What might such a claim potentially look like?    
It is true, I had surgery performed by a neurosurgeon from Steward Spine Specialists on Feb. 6, 2024, at St. Elizabeth’s Hospital in Brookline. [See link below to ConvergenceRI story, “Putting your own life at risk.”] The surgery was “successful,” although the surgery had been delayed for six months because the prior authorization firm deployed by my health insurer had canceled the scheduled surgery three times, claiming first that the MRI being used to document the need for the surgery was out of date – it was eight months old, rather than the required six months old. Then the prior authorization firm claimed that my levels of increased pain and significant symptoms of disability had not been documented, although the prior authorization firm had never contacted my primary care provider, my physical therapist, or my neurosurgeon.

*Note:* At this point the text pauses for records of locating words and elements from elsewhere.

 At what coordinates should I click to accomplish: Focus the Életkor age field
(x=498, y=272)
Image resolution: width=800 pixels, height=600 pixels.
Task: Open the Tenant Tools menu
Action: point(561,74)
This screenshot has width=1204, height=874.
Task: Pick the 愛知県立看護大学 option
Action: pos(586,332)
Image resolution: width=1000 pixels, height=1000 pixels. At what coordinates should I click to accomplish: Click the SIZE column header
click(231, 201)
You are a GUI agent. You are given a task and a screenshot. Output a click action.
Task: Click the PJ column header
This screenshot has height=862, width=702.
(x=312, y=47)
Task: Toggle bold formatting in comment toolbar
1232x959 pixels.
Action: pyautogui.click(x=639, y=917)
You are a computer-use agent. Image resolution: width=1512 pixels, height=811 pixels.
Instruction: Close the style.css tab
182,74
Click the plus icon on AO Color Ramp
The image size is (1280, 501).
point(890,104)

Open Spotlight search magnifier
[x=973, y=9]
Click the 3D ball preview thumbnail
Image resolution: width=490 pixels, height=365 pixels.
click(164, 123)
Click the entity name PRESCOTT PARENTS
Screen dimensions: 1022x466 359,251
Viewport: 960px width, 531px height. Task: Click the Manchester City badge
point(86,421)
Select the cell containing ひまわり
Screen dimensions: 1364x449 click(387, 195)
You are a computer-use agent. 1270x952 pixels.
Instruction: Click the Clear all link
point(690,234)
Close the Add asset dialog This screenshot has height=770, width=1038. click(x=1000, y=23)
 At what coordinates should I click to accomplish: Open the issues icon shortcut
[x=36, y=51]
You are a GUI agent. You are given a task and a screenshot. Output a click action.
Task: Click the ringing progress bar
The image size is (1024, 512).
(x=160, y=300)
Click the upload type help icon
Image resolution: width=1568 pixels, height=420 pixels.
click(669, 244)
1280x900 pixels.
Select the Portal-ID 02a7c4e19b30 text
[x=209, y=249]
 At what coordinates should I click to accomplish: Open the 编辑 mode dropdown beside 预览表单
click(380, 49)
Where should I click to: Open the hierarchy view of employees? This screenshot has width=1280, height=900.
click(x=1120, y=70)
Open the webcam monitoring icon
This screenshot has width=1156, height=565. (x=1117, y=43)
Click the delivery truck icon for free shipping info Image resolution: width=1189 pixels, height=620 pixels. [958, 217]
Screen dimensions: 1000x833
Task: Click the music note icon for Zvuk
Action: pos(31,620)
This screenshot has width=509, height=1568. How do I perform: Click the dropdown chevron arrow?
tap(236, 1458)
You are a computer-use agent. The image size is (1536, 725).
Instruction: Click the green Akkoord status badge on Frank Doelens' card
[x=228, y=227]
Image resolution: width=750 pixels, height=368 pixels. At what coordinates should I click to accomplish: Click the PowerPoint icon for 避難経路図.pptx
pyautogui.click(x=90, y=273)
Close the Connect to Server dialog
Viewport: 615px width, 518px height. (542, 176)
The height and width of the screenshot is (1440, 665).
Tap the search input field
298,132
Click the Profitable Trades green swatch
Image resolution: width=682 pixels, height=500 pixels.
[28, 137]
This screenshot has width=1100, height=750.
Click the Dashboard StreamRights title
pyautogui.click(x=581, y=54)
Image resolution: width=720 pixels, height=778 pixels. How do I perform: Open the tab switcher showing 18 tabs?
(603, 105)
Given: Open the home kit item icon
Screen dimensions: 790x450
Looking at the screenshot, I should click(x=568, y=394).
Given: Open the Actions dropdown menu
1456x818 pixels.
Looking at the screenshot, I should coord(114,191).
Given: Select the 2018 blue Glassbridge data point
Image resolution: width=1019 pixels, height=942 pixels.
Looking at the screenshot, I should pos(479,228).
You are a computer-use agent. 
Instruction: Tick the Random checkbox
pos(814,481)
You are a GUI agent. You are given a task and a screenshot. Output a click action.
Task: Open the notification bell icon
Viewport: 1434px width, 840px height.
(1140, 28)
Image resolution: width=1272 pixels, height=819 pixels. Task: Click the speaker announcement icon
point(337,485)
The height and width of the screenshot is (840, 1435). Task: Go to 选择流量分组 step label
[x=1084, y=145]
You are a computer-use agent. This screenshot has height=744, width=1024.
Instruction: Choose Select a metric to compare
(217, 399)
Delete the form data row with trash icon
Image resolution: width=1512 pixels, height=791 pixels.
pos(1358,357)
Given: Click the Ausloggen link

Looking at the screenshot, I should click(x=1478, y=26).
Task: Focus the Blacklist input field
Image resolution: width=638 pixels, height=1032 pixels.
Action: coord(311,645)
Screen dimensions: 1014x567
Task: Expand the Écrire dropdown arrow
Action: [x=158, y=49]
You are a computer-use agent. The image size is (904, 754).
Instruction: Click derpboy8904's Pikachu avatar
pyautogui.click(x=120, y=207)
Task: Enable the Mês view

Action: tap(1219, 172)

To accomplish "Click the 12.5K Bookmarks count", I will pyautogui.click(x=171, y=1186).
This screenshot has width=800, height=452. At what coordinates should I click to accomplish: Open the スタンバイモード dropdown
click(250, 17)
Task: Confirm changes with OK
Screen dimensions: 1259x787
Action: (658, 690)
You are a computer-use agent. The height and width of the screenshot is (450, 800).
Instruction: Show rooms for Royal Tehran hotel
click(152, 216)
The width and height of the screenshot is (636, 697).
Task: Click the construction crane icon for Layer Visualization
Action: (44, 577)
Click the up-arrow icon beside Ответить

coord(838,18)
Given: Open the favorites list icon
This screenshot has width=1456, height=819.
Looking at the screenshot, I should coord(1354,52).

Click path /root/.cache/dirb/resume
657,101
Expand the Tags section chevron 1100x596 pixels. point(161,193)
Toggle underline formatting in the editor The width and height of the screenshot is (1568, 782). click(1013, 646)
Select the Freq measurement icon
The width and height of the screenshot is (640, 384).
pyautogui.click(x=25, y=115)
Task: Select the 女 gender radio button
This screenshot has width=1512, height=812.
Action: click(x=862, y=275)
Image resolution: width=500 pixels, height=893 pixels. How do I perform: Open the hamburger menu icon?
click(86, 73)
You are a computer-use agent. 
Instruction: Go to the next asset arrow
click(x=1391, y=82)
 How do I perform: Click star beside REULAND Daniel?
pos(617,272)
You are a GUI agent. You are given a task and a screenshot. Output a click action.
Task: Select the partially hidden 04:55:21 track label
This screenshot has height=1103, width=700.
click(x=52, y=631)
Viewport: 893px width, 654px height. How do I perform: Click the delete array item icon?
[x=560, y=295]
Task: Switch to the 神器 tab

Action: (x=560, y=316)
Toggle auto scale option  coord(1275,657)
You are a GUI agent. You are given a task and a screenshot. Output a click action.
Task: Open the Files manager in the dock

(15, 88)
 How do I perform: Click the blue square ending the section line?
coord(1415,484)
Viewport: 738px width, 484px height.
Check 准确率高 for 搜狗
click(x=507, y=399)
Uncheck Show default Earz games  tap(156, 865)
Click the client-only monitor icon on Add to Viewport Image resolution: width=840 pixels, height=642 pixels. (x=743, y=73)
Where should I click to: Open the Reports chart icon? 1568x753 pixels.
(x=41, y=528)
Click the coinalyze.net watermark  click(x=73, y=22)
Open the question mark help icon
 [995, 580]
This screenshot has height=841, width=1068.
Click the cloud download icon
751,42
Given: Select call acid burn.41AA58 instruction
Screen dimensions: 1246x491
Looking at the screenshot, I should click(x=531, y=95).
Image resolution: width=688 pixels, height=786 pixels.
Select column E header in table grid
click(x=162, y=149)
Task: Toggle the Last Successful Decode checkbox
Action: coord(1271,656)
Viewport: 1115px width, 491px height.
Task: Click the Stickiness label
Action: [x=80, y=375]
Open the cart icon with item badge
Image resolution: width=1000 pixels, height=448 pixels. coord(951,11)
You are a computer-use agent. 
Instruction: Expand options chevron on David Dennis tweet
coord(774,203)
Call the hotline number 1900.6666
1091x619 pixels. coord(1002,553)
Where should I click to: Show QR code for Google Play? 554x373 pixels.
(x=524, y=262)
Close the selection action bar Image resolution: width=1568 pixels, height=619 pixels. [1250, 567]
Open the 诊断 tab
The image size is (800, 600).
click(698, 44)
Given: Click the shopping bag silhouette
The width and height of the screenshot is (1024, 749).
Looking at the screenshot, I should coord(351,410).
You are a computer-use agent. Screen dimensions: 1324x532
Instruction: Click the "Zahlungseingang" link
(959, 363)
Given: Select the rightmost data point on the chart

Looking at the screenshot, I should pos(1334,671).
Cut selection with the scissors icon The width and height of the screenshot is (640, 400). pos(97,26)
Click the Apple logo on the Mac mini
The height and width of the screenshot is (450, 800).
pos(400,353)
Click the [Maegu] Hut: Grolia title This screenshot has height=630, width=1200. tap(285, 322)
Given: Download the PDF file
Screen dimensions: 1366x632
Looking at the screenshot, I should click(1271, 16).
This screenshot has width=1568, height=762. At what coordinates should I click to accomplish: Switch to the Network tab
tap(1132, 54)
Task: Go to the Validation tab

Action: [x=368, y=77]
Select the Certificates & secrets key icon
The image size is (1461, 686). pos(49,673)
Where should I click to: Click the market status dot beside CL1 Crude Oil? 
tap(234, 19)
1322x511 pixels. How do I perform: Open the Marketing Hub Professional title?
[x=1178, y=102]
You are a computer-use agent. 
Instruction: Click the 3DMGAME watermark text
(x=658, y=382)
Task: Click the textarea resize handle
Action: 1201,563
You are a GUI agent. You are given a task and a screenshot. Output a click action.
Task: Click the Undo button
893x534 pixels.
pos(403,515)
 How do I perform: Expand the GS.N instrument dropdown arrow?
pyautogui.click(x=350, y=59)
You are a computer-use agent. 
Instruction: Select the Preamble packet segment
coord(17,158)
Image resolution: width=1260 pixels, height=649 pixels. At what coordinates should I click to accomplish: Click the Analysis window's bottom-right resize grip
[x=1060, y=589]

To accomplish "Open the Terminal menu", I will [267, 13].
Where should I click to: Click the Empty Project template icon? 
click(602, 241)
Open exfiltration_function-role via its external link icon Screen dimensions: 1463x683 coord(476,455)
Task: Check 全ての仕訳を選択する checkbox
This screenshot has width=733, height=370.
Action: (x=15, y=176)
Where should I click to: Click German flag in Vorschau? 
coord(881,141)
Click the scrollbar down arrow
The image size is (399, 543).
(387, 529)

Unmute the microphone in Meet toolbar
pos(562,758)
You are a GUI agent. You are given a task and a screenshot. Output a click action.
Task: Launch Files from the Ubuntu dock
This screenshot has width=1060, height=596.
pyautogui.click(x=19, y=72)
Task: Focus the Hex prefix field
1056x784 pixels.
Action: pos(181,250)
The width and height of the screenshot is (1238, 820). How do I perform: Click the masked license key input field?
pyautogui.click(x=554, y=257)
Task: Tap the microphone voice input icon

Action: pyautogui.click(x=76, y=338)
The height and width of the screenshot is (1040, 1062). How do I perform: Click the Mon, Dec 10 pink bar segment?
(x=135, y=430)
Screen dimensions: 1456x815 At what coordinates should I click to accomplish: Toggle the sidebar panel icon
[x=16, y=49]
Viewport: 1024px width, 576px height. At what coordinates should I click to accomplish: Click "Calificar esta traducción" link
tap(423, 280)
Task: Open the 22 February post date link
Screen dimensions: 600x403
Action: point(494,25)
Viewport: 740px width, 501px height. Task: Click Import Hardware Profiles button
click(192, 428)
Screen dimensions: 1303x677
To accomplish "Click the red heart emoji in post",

The surgery was finally scheduled after I engaged in an angry phone call with the person handling my “appeal” from my health insurer during which I had broken down in tears, sobbing.

Subsequently, four months after the surgery, I learned that Steward Health Care had allegedly reneged on its financial arrangements with at last three major neurosurgical device manufacturers and had failed to pay its bills on time, resulting in the surgeons allegedly being unable to access the highest quality devices to be implanted in my spine as part of the surgery.

The question is: Would it be legally prudent on my part to file a proof of claim that would attempt to show that the quality of the device implanted in my spine as part of the Feb. 6, 2024, surgery, was questionable, a direct result of Steward Health Care being unwilling to pay its bills on time and, as a result, potentially resulting in the use of an inferior product being implanted in my spine?

Which, of course, gets to the heart of the question implied by the headline in PART One of this story, “Let them eat invoices.”